Sometimes the joy of history lies in the small details, such as the original names of inventions. The world’s first mechanical clock went by the name of the ‘Waterdriven Spherical Birds’-Eye-View Map of the Heavens’.
Invented by Yi Xing, a Buddhist mathematician and monk, in AD 725, it was developed as an astronomical instrument that incidentally also worked as a clock. In spite of the name it wasn’t strictly speaking a water clock (one in which the quantity of water is used to directly measure time). However, it was water-powered – a stream of falling water drove a wheel through a full revolution in twenty-four hours. The internal mechanism was made of gold and bronze, and contained a network of wheels, hooks, pins, shafts, locks and rods. A bell chimed automatically on the hour, while a drumbeat marked each quarter-hour.
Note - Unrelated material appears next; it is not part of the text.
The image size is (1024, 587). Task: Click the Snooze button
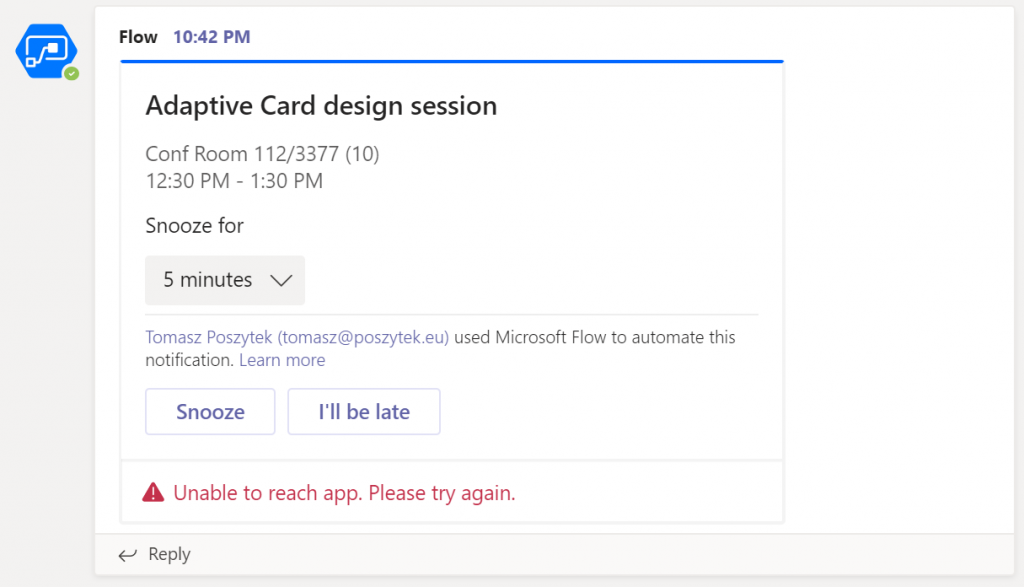pos(210,411)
Another splendidly named clock was the ‘Cosmic Engine’ built by the Chinese inventor Su Song between AD 1086 and 1092 for an emperor of the Sung Dynasty. This was also a mechanical astronomical clock, but it was huge, spreading over several storeys in a tower that was over 10 metres (35 feet) high. It was made of bronze and powered by water. At the top, a sphere on a platform kept track of the motion of the planets. The clock remained in place and working until 1126 when it was lost in a Tatar invasion.
The Chinese engineer Su Song’s hydro-mechanical clock tower.